So far, Republicans have not put forward a comprehensive alternative plan to Obamacare, focusing mostly on talk of "patient-centered reforms" that allow the "market to work." While three large health insurance companies promised to keep covering adult children on their parents' plans regardless of the Supreme Court ruling, many children would have lost coverage if the court had struck the law down.
Since the Affordable Care Act became law in March 2010, the share of Americans aged 18 to 25 without health insurance dropped to 23 percent from 28 percent.
Before the law was passed, 34 states had enacted laws that extended eligibility for adult children to stay on their parents' health plans, according to a study published in the journal Pediatrics and conducted by researchers at the Mount Sinai School of Medicine in New York. But as the National Conference of State Legislatures noted, many of these states had tighter restrictions on the age and other eligibility requirements for dependents than are in the Affordable Care Act.

Source information:
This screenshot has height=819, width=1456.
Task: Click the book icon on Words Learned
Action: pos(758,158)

* * *

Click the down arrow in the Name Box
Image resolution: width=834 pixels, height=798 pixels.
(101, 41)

Tasks for this exercise:
• a. According to the passage, how many states had laws allowing adult children to stay on their parents' health plans before the Affordable Care Act was passed?
• b. Please repeat everything in the passage from "Before the law" down to "Affordable Care Act.".

List of answers:
• a. 34 states.

• b.
Before the law was passed, 34 states had enacted laws that extended eligibility for adult children to stay on their parents' health plans, according to a study published in the journal Pediatrics and conducted by researchers at the Mount Sinai School of Medicine in New York. But as the National Conference of State Legislatures noted, many of these states had tighter restrictions on the age and other eligibility requirements for dependents than are in the Affordable Care Act.